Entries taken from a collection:
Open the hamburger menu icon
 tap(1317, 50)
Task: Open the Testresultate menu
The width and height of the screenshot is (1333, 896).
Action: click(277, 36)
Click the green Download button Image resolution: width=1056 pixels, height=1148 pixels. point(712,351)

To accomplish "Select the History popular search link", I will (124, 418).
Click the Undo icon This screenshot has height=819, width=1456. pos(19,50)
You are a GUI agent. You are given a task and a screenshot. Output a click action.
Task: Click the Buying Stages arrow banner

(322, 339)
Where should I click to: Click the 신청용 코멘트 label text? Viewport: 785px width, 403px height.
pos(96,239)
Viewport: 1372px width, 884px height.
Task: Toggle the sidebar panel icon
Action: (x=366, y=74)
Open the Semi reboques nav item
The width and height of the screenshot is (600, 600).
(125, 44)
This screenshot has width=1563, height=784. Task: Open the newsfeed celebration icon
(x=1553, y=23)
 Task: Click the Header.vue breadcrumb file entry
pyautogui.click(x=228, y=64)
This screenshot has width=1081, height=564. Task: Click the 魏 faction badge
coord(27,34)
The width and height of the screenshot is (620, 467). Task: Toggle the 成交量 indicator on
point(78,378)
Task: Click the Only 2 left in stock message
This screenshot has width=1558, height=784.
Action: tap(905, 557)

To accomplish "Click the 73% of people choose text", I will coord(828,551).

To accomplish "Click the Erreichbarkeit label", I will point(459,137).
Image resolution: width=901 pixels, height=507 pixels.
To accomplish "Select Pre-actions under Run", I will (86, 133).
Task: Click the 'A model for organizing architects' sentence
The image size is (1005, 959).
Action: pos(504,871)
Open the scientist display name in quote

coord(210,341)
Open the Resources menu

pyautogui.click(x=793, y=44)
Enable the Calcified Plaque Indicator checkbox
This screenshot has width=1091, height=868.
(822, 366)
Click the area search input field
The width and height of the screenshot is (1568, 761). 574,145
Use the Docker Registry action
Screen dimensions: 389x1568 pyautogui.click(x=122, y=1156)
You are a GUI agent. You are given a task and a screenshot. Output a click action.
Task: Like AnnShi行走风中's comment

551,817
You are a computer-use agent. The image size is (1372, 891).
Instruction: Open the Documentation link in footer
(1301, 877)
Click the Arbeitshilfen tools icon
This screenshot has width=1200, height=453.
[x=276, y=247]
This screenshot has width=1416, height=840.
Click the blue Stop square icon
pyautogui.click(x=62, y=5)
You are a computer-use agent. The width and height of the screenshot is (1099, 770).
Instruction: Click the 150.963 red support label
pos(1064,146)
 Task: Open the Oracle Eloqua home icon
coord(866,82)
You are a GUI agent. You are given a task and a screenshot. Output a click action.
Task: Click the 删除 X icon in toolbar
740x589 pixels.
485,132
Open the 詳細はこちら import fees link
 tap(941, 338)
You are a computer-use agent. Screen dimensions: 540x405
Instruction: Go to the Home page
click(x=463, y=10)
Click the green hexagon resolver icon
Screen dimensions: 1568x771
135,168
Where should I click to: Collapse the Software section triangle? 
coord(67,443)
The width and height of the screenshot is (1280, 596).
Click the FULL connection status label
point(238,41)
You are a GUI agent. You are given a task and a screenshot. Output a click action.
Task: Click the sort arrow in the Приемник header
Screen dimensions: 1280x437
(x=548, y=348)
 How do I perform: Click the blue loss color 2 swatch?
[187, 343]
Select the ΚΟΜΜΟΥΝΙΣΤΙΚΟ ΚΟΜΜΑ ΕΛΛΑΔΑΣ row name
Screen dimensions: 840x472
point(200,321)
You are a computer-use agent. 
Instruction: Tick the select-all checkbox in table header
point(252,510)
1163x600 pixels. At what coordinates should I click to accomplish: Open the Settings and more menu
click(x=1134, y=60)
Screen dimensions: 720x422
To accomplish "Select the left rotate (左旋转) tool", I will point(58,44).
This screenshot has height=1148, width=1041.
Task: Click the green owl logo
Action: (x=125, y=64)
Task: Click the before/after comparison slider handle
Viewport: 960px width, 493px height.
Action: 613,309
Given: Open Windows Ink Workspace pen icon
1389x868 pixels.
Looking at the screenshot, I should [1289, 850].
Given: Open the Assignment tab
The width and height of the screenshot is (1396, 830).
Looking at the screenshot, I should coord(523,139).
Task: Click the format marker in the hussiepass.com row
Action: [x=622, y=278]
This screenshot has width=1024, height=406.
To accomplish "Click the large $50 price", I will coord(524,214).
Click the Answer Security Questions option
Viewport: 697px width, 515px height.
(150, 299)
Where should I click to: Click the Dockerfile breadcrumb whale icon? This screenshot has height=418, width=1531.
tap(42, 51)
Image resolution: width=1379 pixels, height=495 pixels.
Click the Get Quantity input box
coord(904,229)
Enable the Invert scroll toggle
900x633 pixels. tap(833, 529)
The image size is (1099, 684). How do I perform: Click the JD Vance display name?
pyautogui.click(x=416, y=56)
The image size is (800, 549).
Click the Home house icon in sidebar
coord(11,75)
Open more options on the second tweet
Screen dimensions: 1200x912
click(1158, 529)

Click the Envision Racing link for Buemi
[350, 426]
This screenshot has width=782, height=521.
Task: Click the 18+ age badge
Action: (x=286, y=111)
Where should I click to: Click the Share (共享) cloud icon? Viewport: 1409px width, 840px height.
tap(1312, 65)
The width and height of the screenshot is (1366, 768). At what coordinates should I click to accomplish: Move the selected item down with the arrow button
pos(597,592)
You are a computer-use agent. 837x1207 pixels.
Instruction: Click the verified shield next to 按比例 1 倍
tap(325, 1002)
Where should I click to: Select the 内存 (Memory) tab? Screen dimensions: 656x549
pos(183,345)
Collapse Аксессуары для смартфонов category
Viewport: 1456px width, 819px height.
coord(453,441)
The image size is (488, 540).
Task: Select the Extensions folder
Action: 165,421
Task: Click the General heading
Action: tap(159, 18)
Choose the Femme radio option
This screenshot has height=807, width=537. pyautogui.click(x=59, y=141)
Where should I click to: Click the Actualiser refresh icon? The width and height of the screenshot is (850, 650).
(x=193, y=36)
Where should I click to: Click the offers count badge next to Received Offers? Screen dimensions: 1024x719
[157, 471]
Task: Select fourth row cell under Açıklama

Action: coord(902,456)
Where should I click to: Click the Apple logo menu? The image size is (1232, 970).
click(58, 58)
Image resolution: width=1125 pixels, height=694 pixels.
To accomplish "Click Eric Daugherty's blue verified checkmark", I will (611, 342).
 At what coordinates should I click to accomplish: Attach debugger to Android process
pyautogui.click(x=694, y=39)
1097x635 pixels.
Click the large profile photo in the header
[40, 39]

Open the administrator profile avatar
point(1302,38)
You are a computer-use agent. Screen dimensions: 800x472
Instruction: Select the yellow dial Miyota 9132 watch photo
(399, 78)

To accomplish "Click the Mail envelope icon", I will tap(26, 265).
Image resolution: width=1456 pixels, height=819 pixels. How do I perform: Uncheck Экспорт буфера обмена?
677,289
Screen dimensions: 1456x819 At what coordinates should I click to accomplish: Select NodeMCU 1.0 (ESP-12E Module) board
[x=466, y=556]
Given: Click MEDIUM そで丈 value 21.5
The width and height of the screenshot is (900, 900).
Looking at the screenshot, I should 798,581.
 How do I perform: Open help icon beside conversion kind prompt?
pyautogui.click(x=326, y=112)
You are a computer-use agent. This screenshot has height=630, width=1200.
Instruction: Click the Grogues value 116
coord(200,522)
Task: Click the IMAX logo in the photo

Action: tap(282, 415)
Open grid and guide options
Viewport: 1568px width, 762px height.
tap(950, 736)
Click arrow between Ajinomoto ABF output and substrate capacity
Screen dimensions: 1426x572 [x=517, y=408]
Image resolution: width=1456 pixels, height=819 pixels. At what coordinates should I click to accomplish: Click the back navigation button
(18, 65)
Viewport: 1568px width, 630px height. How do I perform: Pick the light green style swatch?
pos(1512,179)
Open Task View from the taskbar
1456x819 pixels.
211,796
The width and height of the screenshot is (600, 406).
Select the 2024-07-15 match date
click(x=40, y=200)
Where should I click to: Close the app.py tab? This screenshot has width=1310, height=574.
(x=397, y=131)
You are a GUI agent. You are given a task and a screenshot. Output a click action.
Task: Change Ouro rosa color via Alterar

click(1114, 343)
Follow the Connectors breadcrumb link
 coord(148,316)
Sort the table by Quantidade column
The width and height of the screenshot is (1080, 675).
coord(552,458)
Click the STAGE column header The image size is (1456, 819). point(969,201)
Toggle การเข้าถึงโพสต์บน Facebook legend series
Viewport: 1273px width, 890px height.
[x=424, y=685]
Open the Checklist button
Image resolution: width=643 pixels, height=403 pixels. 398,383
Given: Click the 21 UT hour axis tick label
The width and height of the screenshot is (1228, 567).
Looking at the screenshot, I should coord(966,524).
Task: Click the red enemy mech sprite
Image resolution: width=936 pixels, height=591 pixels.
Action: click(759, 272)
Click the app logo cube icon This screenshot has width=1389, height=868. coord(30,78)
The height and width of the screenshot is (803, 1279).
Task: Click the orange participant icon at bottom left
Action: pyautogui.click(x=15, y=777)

(PROBLEM STATEMENT):
Write out the material from its beginning through the line containing "(x=1553, y=23)", inclusive, substituting "Redo" for "Undo" and leaving everything else as it is.

(OUTPUT FOR THIS TASK):
Open the hamburger menu icon
 tap(1317, 50)
Task: Open the Testresultate menu
The width and height of the screenshot is (1333, 896).
Action: click(277, 36)
Click the green Download button Image resolution: width=1056 pixels, height=1148 pixels. point(712,351)

To accomplish "Select the History popular search link", I will (124, 418).
Click the Redo icon This screenshot has height=819, width=1456. pos(19,50)
You are a GUI agent. You are given a task and a screenshot. Output a click action.
Task: Click the Buying Stages arrow banner

(322, 339)
Where should I click to: Click the 신청용 코멘트 label text? Viewport: 785px width, 403px height.
pos(96,239)
Viewport: 1372px width, 884px height.
Task: Toggle the sidebar panel icon
Action: (x=366, y=74)
Open the Semi reboques nav item
The width and height of the screenshot is (600, 600).
(125, 44)
This screenshot has width=1563, height=784. Task: Open the newsfeed celebration icon
(x=1553, y=23)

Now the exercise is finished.